Press-freedom groups are expressing concern about the state of Ethiopia’s independent media as the country prepares for national elections.
As campaigning begins to heat up for next May’s parliamentary vote, Ethiopia is without one of its few independent political voices. Addis Neger, a weekly Amharic-language newspaper known for its lively discussion of political issues, printed its final edition Saturday.
In a news release, the paper’s editors blamed their decision to close on what they called ‘another crackdown on free speech and freedom of the press in Ethiopia’.
Managing Editor Mesfin Negash was quoted as saying, ‘the government habit of aggressively stepping into the [area of controlling] public opinion had made [their] task impossible’.
The news release carried a Washington dateline, and noted three of the paper’s top editors had left the country after learning the government was preparing criminal charges against them based on a new anti-terrorism law.
Attempts by VOA to reach Ethiopian government spokesperson yesterday were unsuccessful. A news release issued by the media freedom group Reporters Without Borders quoted government communications minister Bereket Simon as saying the government had no intention of targeting the newspaper.
But a government paper recently carried a number of opinion columns containing scathing criticisms of Addis Neger.
In a telephone interview from the United States, Addis Neger’s Editor-in-Chief Tamerat Negera told VOA his staff became frightened when the government paper publicly accused them of violating Ethiopia’s tough anti-terrorism law.
“The government official daily newspaper, Addis Zemen was publishing repeated articles incriminating us with and associating us as terrorists with an intention to destroy Ethiopia, the entire nation, and as a threat to the stability and democracy of the country,” said Tamerat Negera.
Tamerat says he and his colleagues had been warned they were facing long jail terms.
“We had reliable information from government sources that the government was intending to prosecute the founders and the editors of our newspaper with utmost possible highest charge which could go as far as 20 years in jail, and we discussed this and decided this is unbearable,” he said.

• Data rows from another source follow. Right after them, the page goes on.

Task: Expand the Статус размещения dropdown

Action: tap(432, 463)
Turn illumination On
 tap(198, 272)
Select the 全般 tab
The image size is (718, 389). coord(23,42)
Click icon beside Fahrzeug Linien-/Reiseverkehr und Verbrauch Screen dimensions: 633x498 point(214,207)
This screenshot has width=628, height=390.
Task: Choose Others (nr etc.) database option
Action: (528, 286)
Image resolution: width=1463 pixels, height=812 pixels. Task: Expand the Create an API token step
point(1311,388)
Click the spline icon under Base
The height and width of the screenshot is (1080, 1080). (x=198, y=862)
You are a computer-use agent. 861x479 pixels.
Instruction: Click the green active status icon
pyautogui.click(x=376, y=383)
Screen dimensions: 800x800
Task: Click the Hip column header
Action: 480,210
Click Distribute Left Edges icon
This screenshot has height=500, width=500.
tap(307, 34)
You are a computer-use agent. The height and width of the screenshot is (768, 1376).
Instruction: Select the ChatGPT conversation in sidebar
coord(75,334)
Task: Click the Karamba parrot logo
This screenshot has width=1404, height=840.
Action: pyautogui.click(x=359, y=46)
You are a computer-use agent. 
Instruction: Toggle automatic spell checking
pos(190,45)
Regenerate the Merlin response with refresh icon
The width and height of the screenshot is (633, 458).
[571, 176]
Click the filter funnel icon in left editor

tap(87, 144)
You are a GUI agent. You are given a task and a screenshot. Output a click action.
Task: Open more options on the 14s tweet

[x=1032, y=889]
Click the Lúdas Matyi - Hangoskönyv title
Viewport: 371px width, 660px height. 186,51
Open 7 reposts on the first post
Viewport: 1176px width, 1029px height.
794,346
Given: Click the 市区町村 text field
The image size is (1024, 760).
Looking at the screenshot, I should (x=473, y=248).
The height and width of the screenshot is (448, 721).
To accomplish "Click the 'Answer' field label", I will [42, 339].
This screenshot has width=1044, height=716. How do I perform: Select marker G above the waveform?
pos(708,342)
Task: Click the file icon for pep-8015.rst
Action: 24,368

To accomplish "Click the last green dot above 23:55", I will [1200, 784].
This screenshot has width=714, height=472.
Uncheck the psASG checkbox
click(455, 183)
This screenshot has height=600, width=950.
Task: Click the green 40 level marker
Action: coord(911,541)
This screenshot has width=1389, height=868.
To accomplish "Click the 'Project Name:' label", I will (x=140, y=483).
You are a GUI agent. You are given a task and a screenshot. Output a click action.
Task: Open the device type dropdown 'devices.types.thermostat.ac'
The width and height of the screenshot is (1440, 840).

Several human-rights and press freedom groups have expressed concern about the anti-terrorism law and other recently approved statutes they say could restrict freedom of expression.
Reporters Without Borders condemned what it calls ‘a climate of fear’ prevailing in Ethiopia. The group’s statement says the spectre of the media and opposition crackdown that followed the disputed 2005 election is resurfacing before next May’s vote.
Hundreds of demonstrators, political leaders, journalists and human-rights activists were arrested in connection with the violent protests that erupted following the 2005 election, in which the ruling Ethiopian People’s Revolutionary Democratic Front retained power.
Thirteen newspapers were closed down in the aftermath of the 2005 protests. None reopened.
Addis Neger began publishing in September, 2007. Its circulation of 30,000 made it one of Ethiopia’s most widely read non-government newspapers.